Lectins are still poorly classified and annotated, and since their functions are based on recognition, we use their 3D-structures as the foundation of project. UniLectin3D is a curated database with a classification proposed on origin and fold with association of literature and functional data such as known specificity. The content of UniLectin3D is centered on 3-dimensional data, using PDB information, with an appropriate curation of the glycan topology. It provides a family-based classification and cross-links to specialized glyco-related databases. In particular, each carbohydrate ligand can be seen (upon one click) as part of the full carbohydrate structures. Finally, the 3D visualization of contacts between the lectin and the ligand, is visualized via the Protein-Ligand Interaction Profiler (PLIP) server. The introduction of such a feature is likely to meet the expectations of lectin specialists. The UniLectin3D contains 1740 lectin structures that have been manually curated; this corresponds to 428 different lectins (as of 2018-08-29). Bibliographic entries cover the 766 published articles describing at least one structure. The first classification level, referred to as origins, separates the lectins into seven different classes, which correspond to the main domains of the living kingdom. The second level orders the lectins according to the protein fold into 75 classes. The third level separates the lectins according to their species in 309 families.

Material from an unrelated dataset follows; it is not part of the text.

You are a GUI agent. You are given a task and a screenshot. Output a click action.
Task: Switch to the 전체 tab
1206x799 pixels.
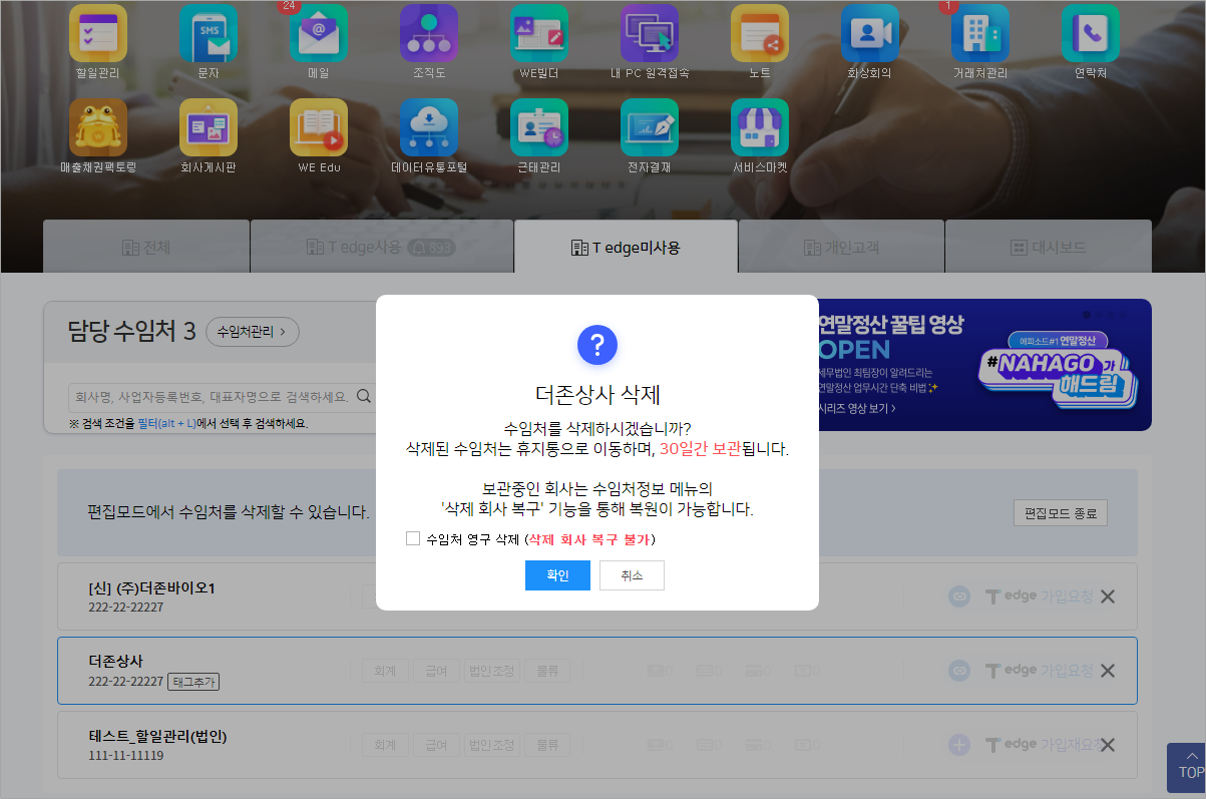[x=146, y=247]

Among the 1740 3D structures, 1120 occur as complexed with glycans. The most commonly observed monosaccharides are as follows: Galactose (Gal) 34%(600); N-Acetyl glucosamine (GlcNAc) 17%(302), Glucose (Glc) 15%(275), Mannose (Man) 14%(251), Fucose (Fuc) 10%(179), N-Acetyl galactosamine (GalNAc) 8% (145), sialic acid (Neu5Ac) (134) 7%., but rarer sugars are also observed in complexes with lectin (Rhamnose, Arabinose …). The ligands occur as monosaccharides, but also as oligosaccharides or glycoconjugates. The set of distinct glycan ligands amounts to 188.